Kalkgraslanden
Kalkgraslanden zijn droge, voedselarme graslanden op een kalkrijke, basische bodem. Het grondwater zit erg diep en speelt voor de plantengroei nauwelijks een rol. Ze komen meestal voor op zonnige standplaatsen, zoals hellingen die op het zuiden gericht zijn. De gemiddelde hellinggraad is 15 tot 20 graden. In Nederland komen zij alleen voor in het uiterste zuiden van Limburg.
Kalkgraslanden worden gekenmerkt door een schrale en lage plantengroei, maar uitzonderlijk grote soortenrijkdom. Ze zijn ook bekend door hun zeldzame soorten. Vele orchideeën en gentianen komen enkel in dit biotoop voor. De successie die plaats kan vinden in kalkgraslanden is weergegeven in onderstaand schema uit SynBioSys.
Kalkgraslanden trekken door hun bloemenrijkdom bijzonder veel insecten aan, vooral dagvlinders zoals blauwtjes, parelmoervlinders en zandoogjes maar ook kevers en sprinkhanen. Deze op hun beurt lokken dan weer predatoren aan zoals spinnen, vlinderhaften, kleine zoogdieren en reptielen.
Kalkgraslanden zijn zelden natuurlijk ontstaan. De meeste kalkgraslanden zijn halfnatuurlijke situaties, waarin de mens in het verleden een invloed heeft gehad. De oorspronkelijke bossen zijn gekapt en omgezet in akkers of in graslanden die gehooid of met schapen beweid werden. Dit soort graslanden noemt men secundaire kalkgraslanden.
Vooral secundaire kalkgraslanden, die door de mens gevormd zijn, worden bedreigd.

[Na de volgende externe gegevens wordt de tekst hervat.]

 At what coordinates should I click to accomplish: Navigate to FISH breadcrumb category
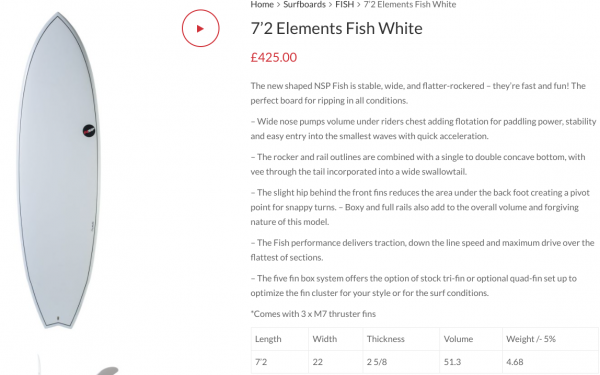(x=344, y=5)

Door het wegvallen van menselijke activiteiten herneemt de natuurlijke successie zijn rechten en ontstaat er geleidelijk aan terug bos. Om dergelijke kalkgraslanden te behouden, zijn dus aangepaste beheersmaatregelen nodig, zoals kappen, maaien, branden en opnieuw extensief beweiden.
Een probleem voor alle kalkgraslanden is de overbemesting van buitenaf. Vooral graslanden die op een helling liggen kunnen te lijden hebben aan inspoeling van voedselrijk water van hoger liggende akkers. Door de toename van de voedselrijkdom verruigt het grasland en vermindert de soortenrijkdom. Enkel de omvorming van het stoppen van de landbouwactiviteiten of de aanleg van een bufferzone (bos) kunnen hiertegen helpen.
Ook intensieve recreatie is bijzonder schadelijk voor de kalkgraslanden, omdat de steile hellingen zeer gevoelig zijn voor erosie. Anderzijds kunnen heel wat soorten van kalkgraslanden wel wat verstoring verdragen.